[Dataset records — start]

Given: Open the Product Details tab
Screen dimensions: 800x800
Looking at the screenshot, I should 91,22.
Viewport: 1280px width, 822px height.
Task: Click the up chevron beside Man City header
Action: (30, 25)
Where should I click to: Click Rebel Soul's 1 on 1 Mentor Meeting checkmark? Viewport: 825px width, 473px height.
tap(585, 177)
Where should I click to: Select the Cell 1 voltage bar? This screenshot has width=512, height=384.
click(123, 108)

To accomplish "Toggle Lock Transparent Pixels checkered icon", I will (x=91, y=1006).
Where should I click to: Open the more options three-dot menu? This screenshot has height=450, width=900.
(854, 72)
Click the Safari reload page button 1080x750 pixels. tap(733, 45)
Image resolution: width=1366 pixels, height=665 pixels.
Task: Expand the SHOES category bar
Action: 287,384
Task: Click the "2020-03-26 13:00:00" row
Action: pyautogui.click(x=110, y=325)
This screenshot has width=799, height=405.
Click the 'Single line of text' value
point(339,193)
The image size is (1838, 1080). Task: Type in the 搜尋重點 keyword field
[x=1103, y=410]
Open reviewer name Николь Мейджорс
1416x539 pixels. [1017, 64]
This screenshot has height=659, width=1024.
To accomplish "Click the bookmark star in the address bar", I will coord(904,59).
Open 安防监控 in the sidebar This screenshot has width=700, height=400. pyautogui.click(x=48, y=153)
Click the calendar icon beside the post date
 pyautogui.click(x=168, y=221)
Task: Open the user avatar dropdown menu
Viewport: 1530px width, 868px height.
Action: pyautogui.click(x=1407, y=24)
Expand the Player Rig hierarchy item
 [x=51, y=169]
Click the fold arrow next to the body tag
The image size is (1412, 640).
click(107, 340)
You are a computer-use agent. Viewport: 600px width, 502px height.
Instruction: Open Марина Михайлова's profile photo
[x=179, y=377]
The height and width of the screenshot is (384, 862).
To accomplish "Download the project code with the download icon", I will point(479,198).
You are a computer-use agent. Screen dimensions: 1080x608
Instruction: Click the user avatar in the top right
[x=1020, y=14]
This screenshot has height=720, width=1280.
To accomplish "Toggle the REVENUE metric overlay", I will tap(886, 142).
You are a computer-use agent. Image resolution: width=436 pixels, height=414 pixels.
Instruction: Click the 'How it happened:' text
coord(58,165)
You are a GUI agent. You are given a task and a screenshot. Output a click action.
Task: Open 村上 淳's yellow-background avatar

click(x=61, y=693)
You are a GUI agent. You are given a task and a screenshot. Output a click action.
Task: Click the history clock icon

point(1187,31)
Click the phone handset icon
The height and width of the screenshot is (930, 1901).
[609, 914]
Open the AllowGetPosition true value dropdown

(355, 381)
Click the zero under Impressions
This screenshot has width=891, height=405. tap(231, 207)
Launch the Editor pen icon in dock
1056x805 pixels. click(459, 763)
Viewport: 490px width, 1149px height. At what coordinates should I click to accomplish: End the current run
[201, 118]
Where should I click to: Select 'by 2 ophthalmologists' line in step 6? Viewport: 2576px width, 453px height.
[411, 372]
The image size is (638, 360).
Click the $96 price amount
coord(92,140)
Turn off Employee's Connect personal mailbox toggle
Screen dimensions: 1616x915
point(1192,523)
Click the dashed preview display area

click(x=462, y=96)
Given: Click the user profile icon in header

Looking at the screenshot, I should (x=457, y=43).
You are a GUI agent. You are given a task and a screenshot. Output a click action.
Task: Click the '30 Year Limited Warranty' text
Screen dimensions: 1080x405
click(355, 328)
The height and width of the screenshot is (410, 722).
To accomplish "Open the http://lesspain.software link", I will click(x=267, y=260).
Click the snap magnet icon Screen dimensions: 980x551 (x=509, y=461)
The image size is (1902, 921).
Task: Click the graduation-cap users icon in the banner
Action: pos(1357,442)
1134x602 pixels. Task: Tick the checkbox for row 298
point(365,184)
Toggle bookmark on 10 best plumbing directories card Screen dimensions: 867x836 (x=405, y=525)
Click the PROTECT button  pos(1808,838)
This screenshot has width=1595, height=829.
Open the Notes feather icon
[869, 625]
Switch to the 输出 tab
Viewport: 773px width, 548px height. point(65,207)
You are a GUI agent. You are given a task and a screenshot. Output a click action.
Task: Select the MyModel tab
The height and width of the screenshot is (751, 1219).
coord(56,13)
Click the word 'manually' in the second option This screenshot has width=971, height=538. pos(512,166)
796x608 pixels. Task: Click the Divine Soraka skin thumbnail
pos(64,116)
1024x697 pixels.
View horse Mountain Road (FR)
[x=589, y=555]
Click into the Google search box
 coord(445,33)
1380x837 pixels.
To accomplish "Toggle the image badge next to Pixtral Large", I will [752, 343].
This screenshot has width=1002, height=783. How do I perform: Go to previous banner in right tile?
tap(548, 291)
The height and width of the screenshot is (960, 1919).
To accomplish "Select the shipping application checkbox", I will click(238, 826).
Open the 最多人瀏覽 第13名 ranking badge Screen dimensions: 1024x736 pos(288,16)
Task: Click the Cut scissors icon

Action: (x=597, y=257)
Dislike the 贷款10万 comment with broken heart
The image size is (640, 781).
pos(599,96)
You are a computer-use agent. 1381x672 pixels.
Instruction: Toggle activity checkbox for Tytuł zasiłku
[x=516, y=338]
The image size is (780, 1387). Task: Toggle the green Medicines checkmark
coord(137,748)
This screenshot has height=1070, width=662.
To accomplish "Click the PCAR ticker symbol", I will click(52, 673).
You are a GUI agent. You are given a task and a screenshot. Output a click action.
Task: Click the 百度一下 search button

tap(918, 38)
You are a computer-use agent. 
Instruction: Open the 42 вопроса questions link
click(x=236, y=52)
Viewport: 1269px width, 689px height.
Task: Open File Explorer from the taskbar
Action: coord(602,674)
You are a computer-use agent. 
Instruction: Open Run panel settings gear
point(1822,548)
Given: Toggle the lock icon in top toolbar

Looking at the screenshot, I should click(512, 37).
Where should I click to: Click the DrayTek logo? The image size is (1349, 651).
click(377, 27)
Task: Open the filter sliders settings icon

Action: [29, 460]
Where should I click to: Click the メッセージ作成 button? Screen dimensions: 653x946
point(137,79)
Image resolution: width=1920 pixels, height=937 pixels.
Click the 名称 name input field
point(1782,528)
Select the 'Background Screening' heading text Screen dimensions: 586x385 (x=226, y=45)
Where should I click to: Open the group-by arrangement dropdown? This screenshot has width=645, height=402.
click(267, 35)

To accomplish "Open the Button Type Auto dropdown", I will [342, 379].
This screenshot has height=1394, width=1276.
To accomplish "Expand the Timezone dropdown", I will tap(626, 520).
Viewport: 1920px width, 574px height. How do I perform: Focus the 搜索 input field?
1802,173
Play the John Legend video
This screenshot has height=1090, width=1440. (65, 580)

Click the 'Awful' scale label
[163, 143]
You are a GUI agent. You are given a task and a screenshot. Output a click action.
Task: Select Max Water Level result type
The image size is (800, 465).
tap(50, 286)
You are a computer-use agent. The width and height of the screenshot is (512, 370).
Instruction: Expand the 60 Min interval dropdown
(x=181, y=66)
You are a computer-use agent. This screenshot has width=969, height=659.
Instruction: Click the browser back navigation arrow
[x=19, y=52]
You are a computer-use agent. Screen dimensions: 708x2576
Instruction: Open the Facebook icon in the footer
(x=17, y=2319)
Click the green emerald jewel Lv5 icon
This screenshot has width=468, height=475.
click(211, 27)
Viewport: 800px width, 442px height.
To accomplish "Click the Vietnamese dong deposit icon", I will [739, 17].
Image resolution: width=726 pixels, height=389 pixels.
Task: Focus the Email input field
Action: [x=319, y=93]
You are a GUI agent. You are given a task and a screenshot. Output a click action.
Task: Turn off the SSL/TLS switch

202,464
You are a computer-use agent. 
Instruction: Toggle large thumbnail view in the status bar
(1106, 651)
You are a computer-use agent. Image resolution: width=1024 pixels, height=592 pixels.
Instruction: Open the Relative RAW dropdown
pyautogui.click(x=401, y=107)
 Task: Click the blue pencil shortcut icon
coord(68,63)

[Dataset records — finish]

__Exercise goal__: Find the word "bookmark" in the entries above and gather every line that holds it.

__Answer box__:
To accomplish "Click the bookmark star in the address bar", I will coord(904,59).
Toggle bookmark on 10 best plumbing directories card Screen dimensions: 867x836 (x=405, y=525)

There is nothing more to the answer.